WORK REQUEST >> Copy out the records word for word from their first line through the line containing "coordinates (63, 368).", including both of those lines.

DATASET ENTRIES >>

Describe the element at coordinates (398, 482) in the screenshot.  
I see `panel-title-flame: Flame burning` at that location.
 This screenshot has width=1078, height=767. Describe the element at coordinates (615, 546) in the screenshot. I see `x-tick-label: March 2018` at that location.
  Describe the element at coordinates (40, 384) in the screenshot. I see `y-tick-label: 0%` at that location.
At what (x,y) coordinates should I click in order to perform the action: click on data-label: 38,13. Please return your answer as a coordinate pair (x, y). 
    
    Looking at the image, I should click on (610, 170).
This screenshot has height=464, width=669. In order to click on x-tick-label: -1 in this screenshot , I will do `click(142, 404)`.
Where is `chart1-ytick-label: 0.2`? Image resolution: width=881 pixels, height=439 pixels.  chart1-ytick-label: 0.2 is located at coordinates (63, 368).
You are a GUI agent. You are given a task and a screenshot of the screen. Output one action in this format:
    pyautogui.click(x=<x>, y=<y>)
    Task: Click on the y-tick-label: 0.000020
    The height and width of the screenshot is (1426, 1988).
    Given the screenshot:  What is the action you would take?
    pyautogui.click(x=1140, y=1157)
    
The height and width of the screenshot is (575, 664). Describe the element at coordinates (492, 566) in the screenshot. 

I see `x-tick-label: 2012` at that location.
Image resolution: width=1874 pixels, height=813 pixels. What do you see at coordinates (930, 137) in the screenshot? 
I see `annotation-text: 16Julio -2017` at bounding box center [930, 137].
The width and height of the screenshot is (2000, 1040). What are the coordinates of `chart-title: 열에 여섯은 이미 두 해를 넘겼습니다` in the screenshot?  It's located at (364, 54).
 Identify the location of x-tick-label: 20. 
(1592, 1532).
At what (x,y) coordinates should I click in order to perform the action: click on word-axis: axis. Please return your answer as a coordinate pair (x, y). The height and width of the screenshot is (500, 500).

TASK RESULT >>
Describe the element at coordinates (398, 482) in the screenshot.  
I see `panel-title-flame: Flame burning` at that location.
 This screenshot has width=1078, height=767. Describe the element at coordinates (615, 546) in the screenshot. I see `x-tick-label: March 2018` at that location.
  Describe the element at coordinates (40, 384) in the screenshot. I see `y-tick-label: 0%` at that location.
At what (x,y) coordinates should I click in order to perform the action: click on data-label: 38,13. Please return your answer as a coordinate pair (x, y). 
    
    Looking at the image, I should click on (610, 170).
This screenshot has height=464, width=669. In order to click on x-tick-label: -1 in this screenshot , I will do `click(142, 404)`.
Where is `chart1-ytick-label: 0.2`? Image resolution: width=881 pixels, height=439 pixels.  chart1-ytick-label: 0.2 is located at coordinates (63, 368).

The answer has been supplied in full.